---------- Documento ----------

Uno sguardo al cielo e uno al campo. Da due mesi Luis Rodríguez, per tutti El Pulga, vive il calcio così. Come una dedica continua da fare a suo padre, l’uomo che più di tutti ha voluto questa vita per suo figlio ma che adesso, nel momento più glorioso della sua carriera, non può stare con lui.
Trenta pesos, un sacrificio economico enorme per i tempi. Fu il prezzo pagato dal papà, affettivamente chiamato Pocholo, per regalargli all’età di 10 anni il primo paio di scarpe da calcio, dato che era stufo di vederlo giocare scalzo. Gli inizi del Pulga Rodríguez sono stati così, in una storia tipicamente sudamericana cominciata in un ambiente molto povero e tutt’altro che facile nella regione del Tucumán.
A volte faceva il muratore, altre l’imbianchino: poca istruzione, le esigenze economiche della famiglia erano altre. Aveva nove fratelli, quattro di loro dormivano nella sua stessa stanza. Anche Walter, il più prezioso di tutti, quello che gli fece capire di dover tornare al calcio professionistico quando aveva pensato di mollare. Da ragazzo fu selezionato per un torneo alle Canarie, lo teneva in prova l’Inter e finì per essere vicinissimo al Real Madrid dopo esser stato miglior giocatore della competizione, solo che per colpa di un procuratore e delle sue false promesse tornò delusissimo in Argentina.

---------- Dati estratti ----------

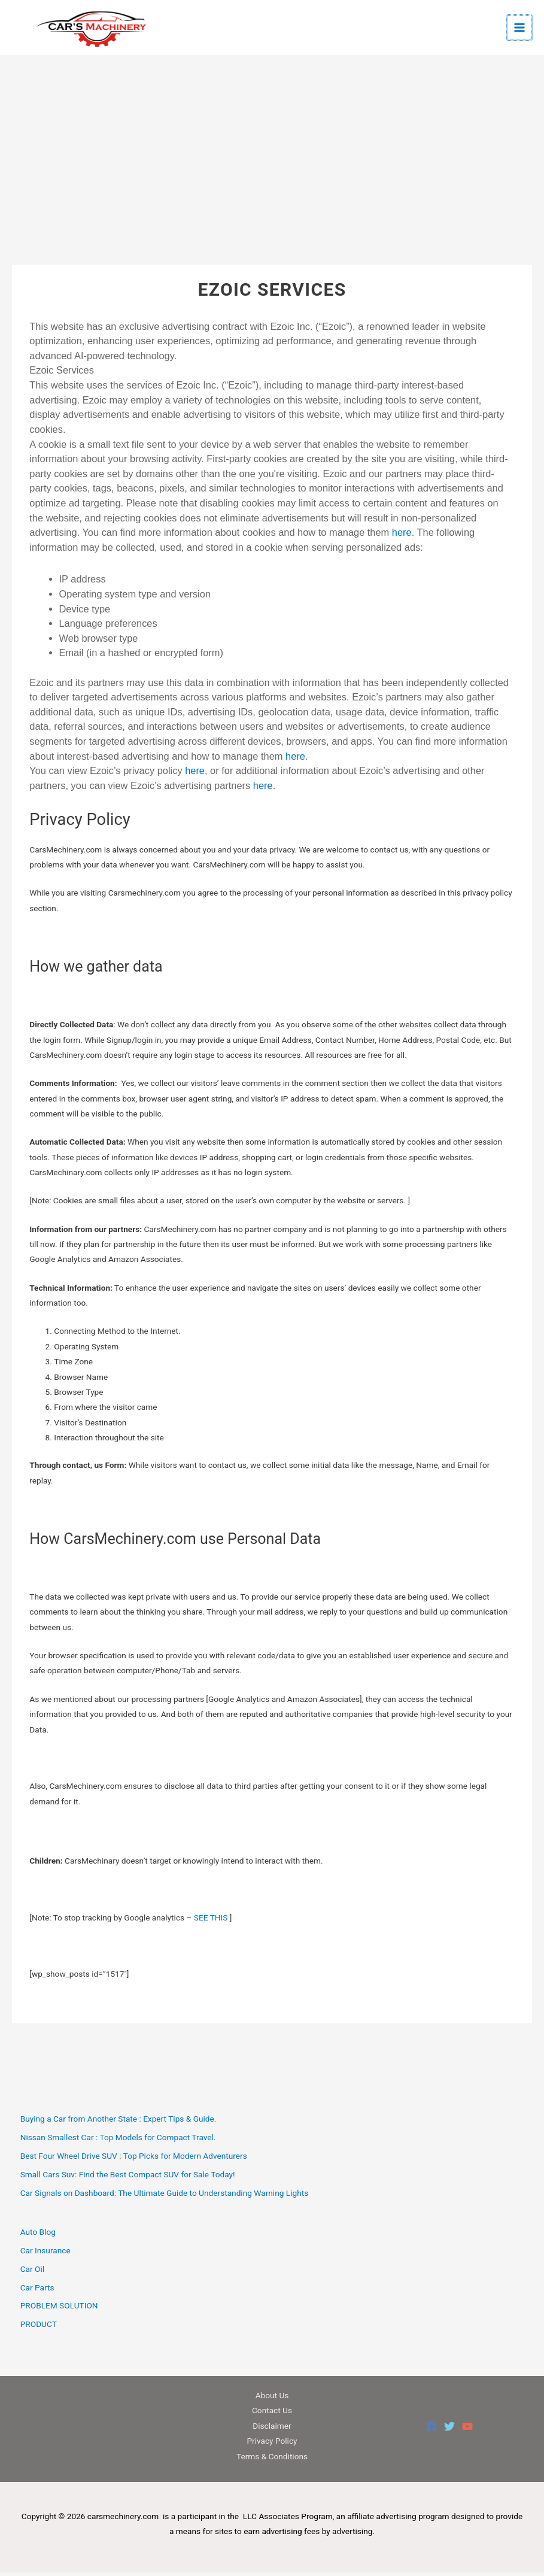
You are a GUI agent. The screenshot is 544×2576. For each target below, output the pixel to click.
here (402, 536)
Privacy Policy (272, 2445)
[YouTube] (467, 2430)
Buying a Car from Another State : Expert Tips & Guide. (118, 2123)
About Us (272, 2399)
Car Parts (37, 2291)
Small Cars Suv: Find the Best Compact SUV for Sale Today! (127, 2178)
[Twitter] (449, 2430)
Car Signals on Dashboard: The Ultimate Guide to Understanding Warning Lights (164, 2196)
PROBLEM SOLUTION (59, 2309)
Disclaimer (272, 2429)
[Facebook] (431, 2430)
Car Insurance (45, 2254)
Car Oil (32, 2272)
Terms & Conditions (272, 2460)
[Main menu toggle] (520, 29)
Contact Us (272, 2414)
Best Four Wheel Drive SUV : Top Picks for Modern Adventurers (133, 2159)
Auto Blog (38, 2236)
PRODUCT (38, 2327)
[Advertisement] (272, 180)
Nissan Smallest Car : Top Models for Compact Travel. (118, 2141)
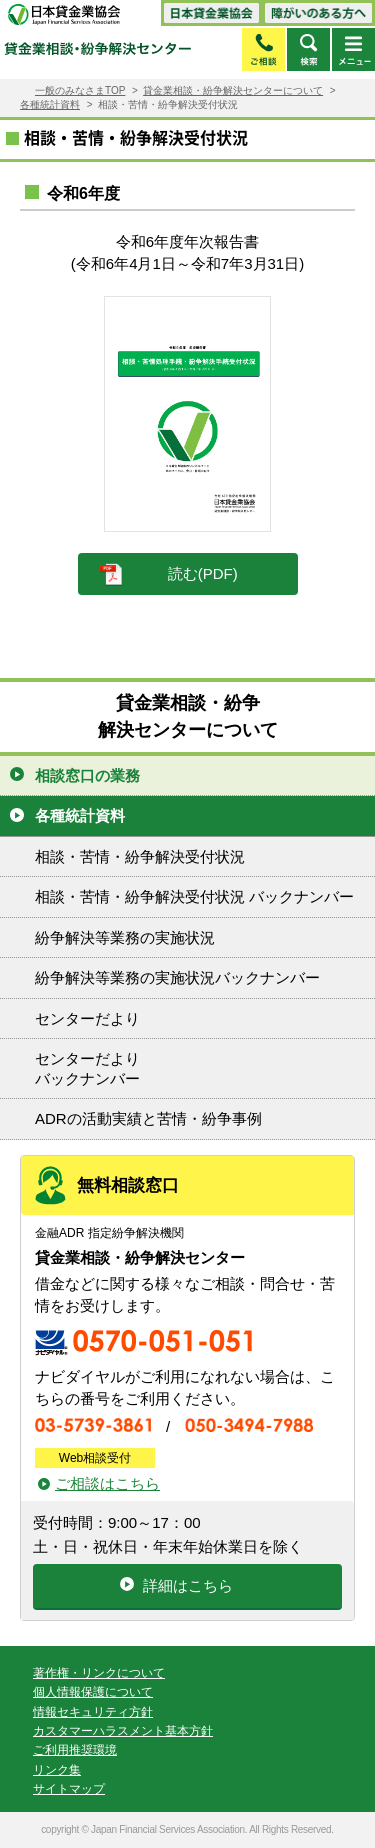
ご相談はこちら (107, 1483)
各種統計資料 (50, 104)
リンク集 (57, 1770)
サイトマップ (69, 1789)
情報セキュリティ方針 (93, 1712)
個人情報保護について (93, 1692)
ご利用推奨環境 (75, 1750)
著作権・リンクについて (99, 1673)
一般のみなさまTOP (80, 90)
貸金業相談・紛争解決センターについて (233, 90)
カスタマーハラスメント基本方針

----------

Azioni da svolgere =
A. Trasforma in un elenco puntato il paragrafo del testo sul Pulga Rodríguez che comincia con "Trenta pesos, un sacrificio", mantenendone i fatti principali.
B. Rispondi a queste domande sul testo dedicato al Pulga Rodríguez:
(i) Da quanto tempo El Pulga vive il calcio con uno sguardo al cielo e uno al campo?
(ii) A che età ricevette il primo paio di scarpe da calcio?
(iii) Per colpa di chi tornò in Argentina deluso dopo il torneo alle Canarie?
C. Prosegui il testo sul Pulga Rodríguez a partire dalla sua ultima frase.

Soluzioni =
A.
- Il padre, chiamato affettuosamente Pocholo, spese trenta pesos, una cifra enorme per l'epoca.
- Con quei soldi gli comprò il primo paio di scarpe da calcio quando aveva 10 anni.
- Lo fece perché era stufo di vederlo giocare scalzo.
- La sua storia è tipicamente sudamericana: cominciò in un ambiente molto povero e difficile, nella regione del Tucumán.

B.
(i) Da due mesi.
(ii) A 10 anni.
(iii) Per colpa di un procuratore e delle sue false promesse.

C.
Lì giocava a calcio per vivere: 70 pesos per disputare tre partite in fila, tanto per la sua famiglia, ma l’ambiente era ai limiti dell’horror. Filo spinato a dividere il campo dagli spalti e tante brutte entrate da dover evitare per poter andare in porta. No, non era l’ambiente per lui e fu così che Pocholo e Walter lo convinsero a giocare per la squadra del suo paesino, l’Unión Simoca.
Lì divenne una sorta di leggenda locale: trovò l’appellativo di Pulga, che oltre a essere lo stesso di Messi è anche quello più adatto a descrivere un ragazzo di soli 157 centimetri di altezza. Un piccoletto che però con i piedi incantava: segnò 12 gol in una partita ufficiale, la più bella giocata sotto gli occhi de padre.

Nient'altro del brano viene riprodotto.